In a note Friday, Trivariate Research offered another theory. It argues that the underperformance results from new market dynamics tied to volatility.
It has long been known that a big part of nearly every stock's returns is driven by the broad market's own ups and downs. The change Trivariate flagged is that the number of high-volatility stocks, which tend to move more dramatically than the market on any given day, has surged. At the same time, so has the number of stocks exhibiting below-average volatility.

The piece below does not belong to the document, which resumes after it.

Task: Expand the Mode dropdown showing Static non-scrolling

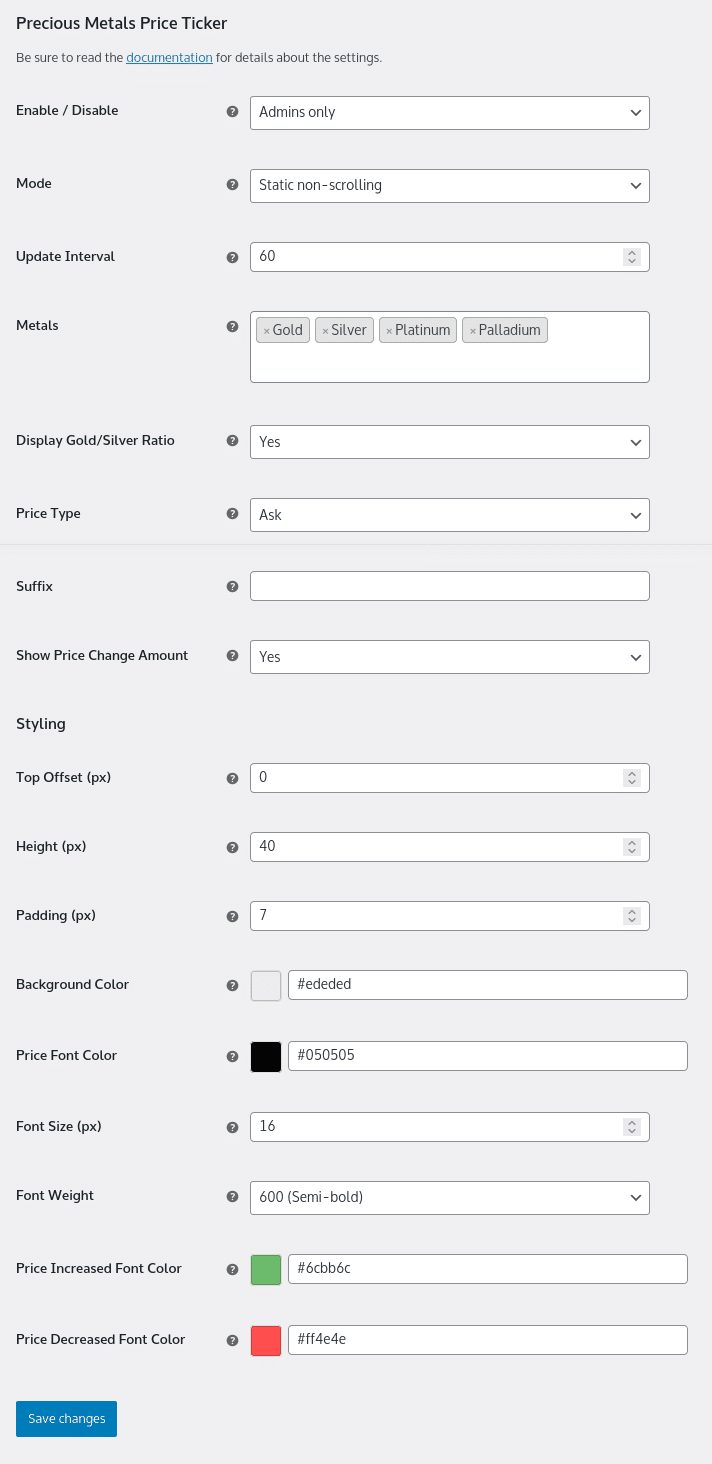Action: (450, 186)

That leaves relatively few stocks in the middle, with average amounts of volatility, Trivariate says. While the dynamic hasn't necessarily hurt quality stocks, it has made it difficult for their strong fundamentals to shine through because so much of investors' recent returns have been driven by the market's overall direction.
"Quality matters less in the current market environment," writes Trivariate founder Adam S. Parker.
So should investors give up on the strategy? Not necessarily.
Quality's travails have been frustratingly persistent, stretching back to around 2020. But most investors' timelines are measured in decades, not years. The academic research that touts the so-called quality factor is also built on decades of returns, not just the past few years.
What is more, there is no telling how long the current stock market dynamics will persist. While the S&P 500 has been hovering near record levels, plenty of investors are worried the market looks overpriced and seems disconnected from the rest of the economy.
If things were to shift, blue chips with strong earnings and balance sheets could start to look awfully good. With that in mind, here is Trivariate's target list of high-quality stocks that also boast average volatility and fall outside the hot "growth" category dominated by big tech names.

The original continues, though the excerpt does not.